Commenting on the figures earlier this year, NHS National Medical Director, Professor Sir Stephen Powis, said “The NHS will keep its foot on the accelerator to continue to make progress on the Covid backlog and hospitals have today been asked to ensure anyone waiting longer than 18 months has their treatment booked in before March.”
The Northumbria example
Northumbria is consistently profiled as an example of best practice. Their success is often attributed to their integrated status, in that it provides both acute and community care. The figures published today confirm their status as a high achiever.
Northumbria’s Chief Medical Officer, Professor Makani Purva told the BBC that the trust was working hard with its community and local authority partners to co-ordinate care.
But she emphasised that this winter there had been the equivalent of eight hospital wards full of patients who were unable to be discharged until community support was in place.
“Our emergency department has been under intense pressure. We apologise to patients waiting too long to be seen and those facing delays in admission,” she said.
Given Northumbria’s example, the Government’s plan to integrate services is being heralded as a possible solution to overcome problems next winter. The big question is how the Government will prepare a system ready solution six months ahead of a General Election.
Whilst this sounds simple, it is almost impossible for hospital trusts to begin running community services as in most places, they are independent bodies with separate governance. This would require substantial powers offered to acute trusts when the Government’s strategy is designed to devolve powers to Integrated Care Systems. Unless there is significant direction provided by NHS England, it is unlikely that much progress will be made.
New money and a new plan
The Government made extra funds available earlier this year, allocated to support hospitals to speed up discharge of patients into the community and purchase extra beds.
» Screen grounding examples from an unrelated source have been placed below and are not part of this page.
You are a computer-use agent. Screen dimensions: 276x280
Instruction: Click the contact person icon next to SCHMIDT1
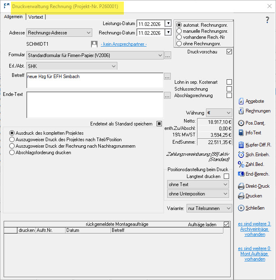[x=94, y=44]
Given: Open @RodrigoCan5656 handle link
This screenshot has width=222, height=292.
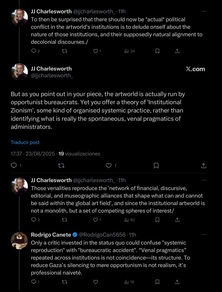Looking at the screenshot, I should (x=102, y=235).
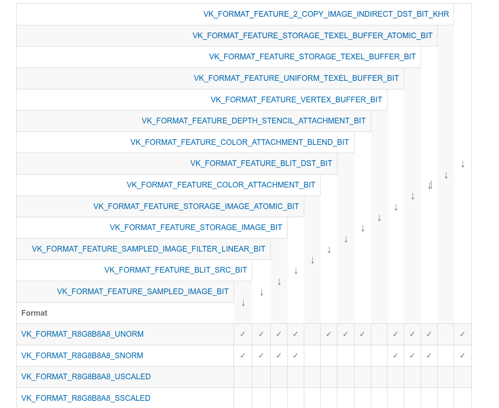
Task: Click the Format column header
Action: tap(34, 313)
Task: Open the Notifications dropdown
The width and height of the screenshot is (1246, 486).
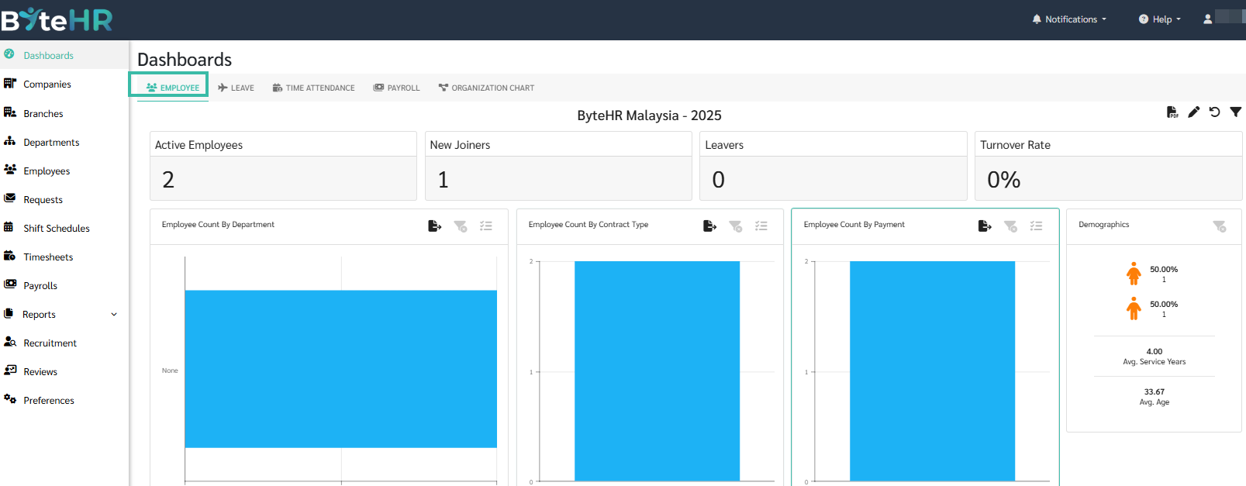Action: coord(1069,19)
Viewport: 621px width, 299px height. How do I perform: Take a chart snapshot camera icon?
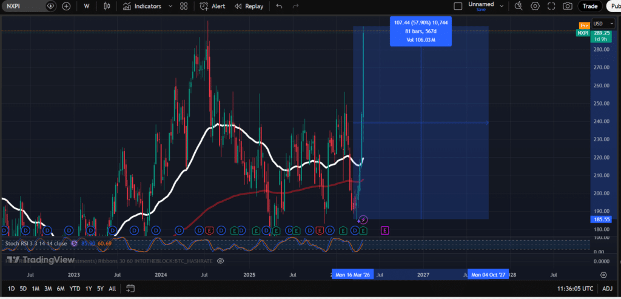568,6
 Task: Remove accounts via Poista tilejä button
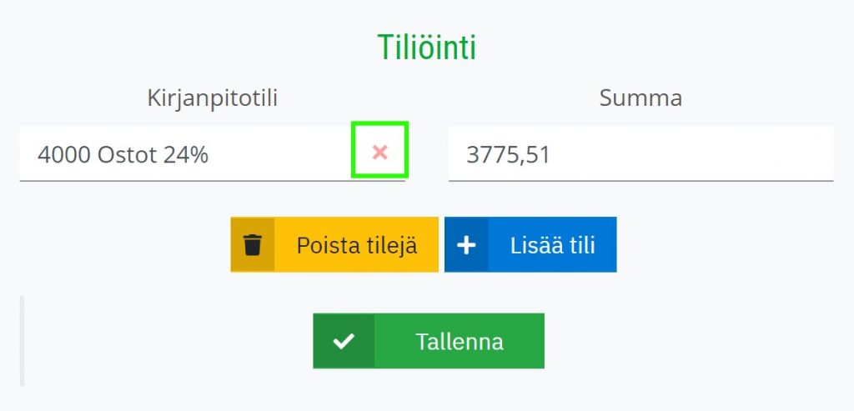[334, 244]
The NHS also agreed to buy extra capacity from independent providers to help increase capacity as well as publish a two-year strategy to improve A&E performance.
An NHS England spokeswoman said: “Hospitals have experienced significant demand for emergency care this winter.”
But reinforced the points made by the Chief Medical Officer, outlining that performance had begun to improve, which NHS leaders would now build upon.
National Director of Healthwatch England, Louise Ansari agreed there had progress since Christmas, but warned there was “still a long way to go”.
She said the Government and NHS England needed to go further and be more ambitious to help hospitals get back to seeing 95% of patients within four hours.
Today’s data shows there has certainly been progress on improving A&E performance in the last few weeks.
However, the worst performing trusts look to be the same trusts that were poorly performing before the pandemic and not much has changed. Long queues of ambulances outside these hospitals are routine. CQC ratings have often demonstrated the need for improvement.
How many reports do we need to read to come to the same conclusion, A&E performance needs to improve. The question must now be about how this can be achieved.
Curia’s NHS Innovation and Life Sciences Commission will hold an inquiry session on improving performance within the acute setting ahead of the next winter crisis. It will identify ways in which technology can improve performance and ultimately patient outcomes.